### Set problem
Convert the lines below into a JSON list of strings, one string per line, omitting blank lines.

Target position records
──────

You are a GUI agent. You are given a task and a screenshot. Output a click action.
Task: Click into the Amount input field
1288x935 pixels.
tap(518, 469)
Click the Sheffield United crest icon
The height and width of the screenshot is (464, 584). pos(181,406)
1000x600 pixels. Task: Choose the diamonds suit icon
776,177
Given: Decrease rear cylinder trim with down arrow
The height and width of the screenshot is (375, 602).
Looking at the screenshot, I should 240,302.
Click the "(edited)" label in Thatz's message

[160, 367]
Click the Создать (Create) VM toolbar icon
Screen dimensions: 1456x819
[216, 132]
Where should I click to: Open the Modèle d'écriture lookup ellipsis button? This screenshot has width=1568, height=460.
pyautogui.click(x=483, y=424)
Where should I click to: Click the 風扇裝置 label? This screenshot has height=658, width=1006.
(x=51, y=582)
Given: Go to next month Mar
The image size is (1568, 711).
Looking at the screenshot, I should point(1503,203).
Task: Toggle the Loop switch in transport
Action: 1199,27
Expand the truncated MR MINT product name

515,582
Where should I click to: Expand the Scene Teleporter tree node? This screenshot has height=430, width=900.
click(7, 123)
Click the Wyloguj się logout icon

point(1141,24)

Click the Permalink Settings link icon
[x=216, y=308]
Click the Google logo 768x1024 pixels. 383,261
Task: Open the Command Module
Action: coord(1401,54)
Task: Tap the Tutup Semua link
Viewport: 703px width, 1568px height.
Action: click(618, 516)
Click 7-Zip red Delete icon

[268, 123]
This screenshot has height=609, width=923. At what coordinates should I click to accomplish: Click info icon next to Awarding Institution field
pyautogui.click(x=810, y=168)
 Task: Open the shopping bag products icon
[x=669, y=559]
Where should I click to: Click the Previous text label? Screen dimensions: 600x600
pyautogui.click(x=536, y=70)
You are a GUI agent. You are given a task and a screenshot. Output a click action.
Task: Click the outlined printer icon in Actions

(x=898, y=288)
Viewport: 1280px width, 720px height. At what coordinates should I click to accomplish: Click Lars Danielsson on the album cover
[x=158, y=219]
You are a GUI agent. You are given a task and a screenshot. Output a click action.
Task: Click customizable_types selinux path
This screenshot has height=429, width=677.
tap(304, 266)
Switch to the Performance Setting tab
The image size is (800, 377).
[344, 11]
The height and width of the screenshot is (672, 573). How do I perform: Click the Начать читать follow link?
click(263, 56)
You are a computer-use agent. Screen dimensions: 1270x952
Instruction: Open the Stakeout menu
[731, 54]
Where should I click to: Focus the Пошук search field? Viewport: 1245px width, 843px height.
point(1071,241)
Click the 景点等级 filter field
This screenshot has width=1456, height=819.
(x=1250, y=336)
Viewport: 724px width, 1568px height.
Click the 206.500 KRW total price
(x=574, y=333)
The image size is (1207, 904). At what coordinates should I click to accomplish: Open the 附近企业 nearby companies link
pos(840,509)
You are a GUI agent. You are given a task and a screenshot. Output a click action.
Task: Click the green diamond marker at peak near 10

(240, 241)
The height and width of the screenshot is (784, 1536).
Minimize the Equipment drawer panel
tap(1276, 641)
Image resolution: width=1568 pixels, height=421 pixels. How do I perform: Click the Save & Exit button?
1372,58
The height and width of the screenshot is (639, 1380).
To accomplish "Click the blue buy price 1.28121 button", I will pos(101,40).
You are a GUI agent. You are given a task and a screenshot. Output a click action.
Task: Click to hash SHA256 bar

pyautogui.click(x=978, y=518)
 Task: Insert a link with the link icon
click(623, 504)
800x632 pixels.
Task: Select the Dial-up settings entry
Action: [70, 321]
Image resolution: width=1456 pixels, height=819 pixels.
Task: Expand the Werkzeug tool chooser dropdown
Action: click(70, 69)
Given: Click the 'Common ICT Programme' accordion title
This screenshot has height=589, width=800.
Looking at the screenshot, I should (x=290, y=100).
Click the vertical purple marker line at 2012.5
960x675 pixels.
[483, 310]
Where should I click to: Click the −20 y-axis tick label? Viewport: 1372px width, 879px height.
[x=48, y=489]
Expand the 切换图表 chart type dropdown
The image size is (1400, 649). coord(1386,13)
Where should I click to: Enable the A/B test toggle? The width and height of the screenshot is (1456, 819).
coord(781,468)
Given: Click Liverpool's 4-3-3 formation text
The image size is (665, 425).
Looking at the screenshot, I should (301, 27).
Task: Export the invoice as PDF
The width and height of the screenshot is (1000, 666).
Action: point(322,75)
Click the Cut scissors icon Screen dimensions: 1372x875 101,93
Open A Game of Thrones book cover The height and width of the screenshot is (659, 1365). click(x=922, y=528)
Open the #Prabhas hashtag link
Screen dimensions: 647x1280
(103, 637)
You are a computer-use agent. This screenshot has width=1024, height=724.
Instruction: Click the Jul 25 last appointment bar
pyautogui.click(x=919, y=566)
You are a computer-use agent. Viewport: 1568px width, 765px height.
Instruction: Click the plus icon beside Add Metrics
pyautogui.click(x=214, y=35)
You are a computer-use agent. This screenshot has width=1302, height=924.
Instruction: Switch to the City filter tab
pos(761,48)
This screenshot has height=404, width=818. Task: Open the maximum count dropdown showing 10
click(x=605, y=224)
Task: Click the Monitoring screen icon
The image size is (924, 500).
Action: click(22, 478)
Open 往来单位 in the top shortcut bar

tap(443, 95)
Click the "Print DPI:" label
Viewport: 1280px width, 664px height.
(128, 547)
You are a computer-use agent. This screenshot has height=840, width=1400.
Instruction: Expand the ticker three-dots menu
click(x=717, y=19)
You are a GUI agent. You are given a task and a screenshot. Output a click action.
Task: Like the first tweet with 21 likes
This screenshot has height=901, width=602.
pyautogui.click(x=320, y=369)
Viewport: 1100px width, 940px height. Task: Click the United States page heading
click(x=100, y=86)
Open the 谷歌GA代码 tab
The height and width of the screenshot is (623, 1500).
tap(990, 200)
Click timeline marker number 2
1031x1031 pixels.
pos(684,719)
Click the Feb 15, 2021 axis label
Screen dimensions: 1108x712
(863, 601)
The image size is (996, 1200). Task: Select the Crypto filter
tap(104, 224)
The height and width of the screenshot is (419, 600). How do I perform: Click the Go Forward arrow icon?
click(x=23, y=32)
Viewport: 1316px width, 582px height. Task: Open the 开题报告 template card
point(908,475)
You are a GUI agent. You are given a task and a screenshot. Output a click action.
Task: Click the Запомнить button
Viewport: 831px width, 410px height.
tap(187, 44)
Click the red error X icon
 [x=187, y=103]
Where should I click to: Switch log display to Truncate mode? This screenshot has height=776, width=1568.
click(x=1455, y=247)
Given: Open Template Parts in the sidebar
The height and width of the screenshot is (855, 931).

──────

### Output
[
  "You are a GUI agent. You are given a task and a screenshot. Output a click action.",
  "Task: Click into the Amount input field",
  "1288x935 pixels.",
  "tap(518, 469)",
  "Click the Sheffield United crest icon",
  "The height and width of the screenshot is (464, 584). pos(181,406)",
  "1000x600 pixels. Task: Choose the diamonds suit icon",
  "776,177",
  "Given: Decrease rear cylinder trim with down arrow",
  "The height and width of the screenshot is (375, 602).",
  "Looking at the screenshot, I should 240,302.",
  "Click the \"(edited)\" label in Thatz's message",
  "[160, 367]",
  "Click the Создать (Create) VM toolbar icon",
  "Screen dimensions: 1456x819",
  "[216, 132]",
  "Where should I click to: Open the Modèle d'écriture lookup ellipsis button? This screenshot has width=1568, height=460.",
  "pyautogui.click(x=483, y=424)",
  "Where should I click to: Click the 風扇裝置 label? This screenshot has height=658, width=1006.",
  "(x=51, y=582)",
  "Given: Go to next month Mar",
  "The image size is (1568, 711).",
  "Looking at the screenshot, I should point(1503,203).",
  "Task: Toggle the Loop switch in transport",
  "Action: 1199,27",
  "Expand the truncated MR MINT product name",
  "515,582",
  "Where should I click to: Expand the Scene Teleporter tree node? This screenshot has height=430, width=900.",
  "click(7, 123)",
  "Click the Wyloguj się logout icon",
  "point(1141,24)",
  "Click the Permalink Settings link icon",
  "[x=216, y=308]",
  "Click the Google logo 768x1024 pixels. 383,261",
  "Task: Open the Command Module",
  "Action: coord(1401,54)",
  "Task: Tap the Tutup Semua link",
  "Viewport: 703px width, 1568px height.",
  "Action: click(618, 516)",
  "Click 7-Zip red Delete icon",
  "[268, 123]",
  "This screenshot has height=609, width=923. At what coordinates should I click to accomplish: Click info icon next to Awarding Institution field",
  "pyautogui.click(x=810, y=168)",
  " Task: Open the shopping bag products icon",
  "[x=669, y=559]",
  "Where should I click to: Click the Previous text label? Screen dimensions: 600x600",
  "pyautogui.click(x=536, y=70)",
  "You are a GUI agent. You are given a task and a screenshot. Output a click action.",
  "Task: Click the outlined printer icon in Actions",
  "(x=898, y=288)",
  "Viewport: 1280px width, 720px height. At what coordinates should I click to accomplish: Click Lars Danielsson on the album cover",
  "[x=158, y=219]",
  "You are a GUI agent. You are given a task and a screenshot. Output a click action.",
  "Task: Click customizable_types selinux path",
  "This screenshot has height=429, width=677.",
  "tap(304, 266)",
  "Switch to the Performance Setting tab",
  "The image size is (800, 377).",
  "[344, 11]",
  "The height and width of the screenshot is (672, 573). How do I perform: Click the Начать читать follow link?",
  "click(263, 56)",
  "You are a computer-use agent. Screen dimensions: 1270x952",
  "Instruction: Open the Stakeout menu",
  "[731, 54]",
  "Where should I click to: Focus the Пошук search field? Viewport: 1245px width, 843px height.",
  "point(1071,241)",
  "Click the 景点等级 filter field",
  "This screenshot has width=1456, height=819.",
  "(x=1250, y=336)",
  "Viewport: 724px width, 1568px height.",
  "Click the 206.500 KRW total price",
  "(x=574, y=333)",
  "The image size is (1207, 904). At what coordinates should I click to accomplish: Open the 附近企业 nearby companies link",
  "pos(840,509)",
  "You are a GUI agent. You are given a task and a screenshot. Output a click action.",
  "Task: Click the green diamond marker at peak near 10",
  "(240, 241)",
  "The height and width of the screenshot is (784, 1536).",
  "Minimize the Equipment drawer panel",
  "tap(1276, 641)",
  "Image resolution: width=1568 pixels, height=421 pixels. How do I perform: Click the Save & Exit button?",
  "1372,58",
  "The height and width of the screenshot is (639, 1380).",
  "To accomplish \"Click the blue buy price 1.28121 button\", I will pos(101,40).",
  "You are a GUI agent. You are given a task and a screenshot. Output a click action.",
  "Task: Click to hash SHA256 bar",
  "pyautogui.click(x=978, y=518)",
  " Task: Insert a link with the link icon",
  "click(623, 504)",
  "800x632 pixels.",
  "Task: Select the Dial-up settings entry",
  "Action: [70, 321]",
  "Image resolution: width=1456 pixels, height=819 pixels.",
  "Task: Expand the Werkzeug tool chooser dropdown",
  "Action: click(70, 69)",
  "Given: Click the 'Common ICT Programme' accordion title",
  "This screenshot has height=589, width=800.",
  "Looking at the screenshot, I should (x=290, y=100).",
  "Click the vertical purple marker line at 2012.5",
  "960x675 pixels.",
  "[483, 310]",
  "Where should I click to: Click the −20 y-axis tick label? Viewport: 1372px width, 879px height.",
  "[x=48, y=489]",
  "Expand the 切换图表 chart type dropdown",
  "The image size is (1400, 649). coord(1386,13)",
  "Where should I click to: Enable the A/B test toggle? The width and height of the screenshot is (1456, 819).",
  "coord(781,468)",
  "Given: Click Liverpool's 4-3-3 formation text",
  "The image size is (665, 425).",
  "Looking at the screenshot, I should (301, 27).",
  "Task: Export the invoice as PDF",
  "The width and height of the screenshot is (1000, 666).",
  "Action: point(322,75)",
  "Click the Cut scissors icon Screen dimensions: 1372x875 101,93",
  "Open A Game of Thrones book cover The height and width of the screenshot is (659, 1365). click(x=922, y=528)",
  "Open the #Prabhas hashtag link",
  "Screen dimensions: 647x1280",
  "(103, 637)",
  "You are a computer-use agent. This screenshot has width=1024, height=724.",
  "Instruction: Click the Jul 25 last appointment bar",
  "pyautogui.click(x=919, y=566)",
  "You are a computer-use agent. Viewport: 1568px width, 765px height.",
  "Instruction: Click the plus icon beside Add Metrics",
  "pyautogui.click(x=214, y=35)",
  "You are a computer-use agent. This screenshot has width=1302, height=924.",
  "Instruction: Switch to the City filter tab",
  "pos(761,48)",
  "This screenshot has height=404, width=818. Task: Open the maximum count dropdown showing 10",
  "click(x=605, y=224)",
  "Task: Click the Monitoring screen icon",
  "The image size is (924, 500).",
  "Action: click(22, 478)",
  "Open 往来单位 in the top shortcut bar",
  "tap(443, 95)",
  "Click the \"Print DPI:\" label",
  "Viewport: 1280px width, 664px height.",
  "(128, 547)",
  "You are a computer-use agent. This screenshot has height=840, width=1400.",
  "Instruction: Expand the ticker three-dots menu",
  "click(x=717, y=19)",
  "You are a GUI agent. You are given a task and a screenshot. Output a click action.",
  "Task: Like the first tweet with 21 likes",
  "This screenshot has height=901, width=602.",
  "pyautogui.click(x=320, y=369)",
  "Viewport: 1100px width, 940px height. Task: Click the United States page heading",
  "click(x=100, y=86)",
  "Open the 谷歌GA代码 tab",
  "The height and width of the screenshot is (623, 1500).",
  "tap(990, 200)",
  "Click timeline marker number 2",
  "1031x1031 pixels.",
  "pos(684,719)",
  "Click the Feb 15, 2021 axis label",
  "Screen dimensions: 1108x712",
  "(863, 601)",
  "The image size is (996, 1200). Task: Select the Crypto filter",
  "tap(104, 224)",
  "The height and width of the screenshot is (419, 600). How do I perform: Click the Go Forward arrow icon?",
  "click(x=23, y=32)",
  "Viewport: 1316px width, 582px height. Task: Open the 开题报告 template card",
  "point(908,475)",
  "You are a GUI agent. You are given a task and a screenshot. Output a click action.",
  "Task: Click the Запомнить button",
  "Viewport: 831px width, 410px height.",
  "tap(187, 44)",
  "Click the red error X icon",
  " [x=187, y=103]",
  "Where should I click to: Switch log display to Truncate mode? This screenshot has height=776, width=1568.",
  "click(x=1455, y=247)",
  "Given: Open Template Parts in the sidebar",
  "The height and width of the screenshot is (855, 931)."
]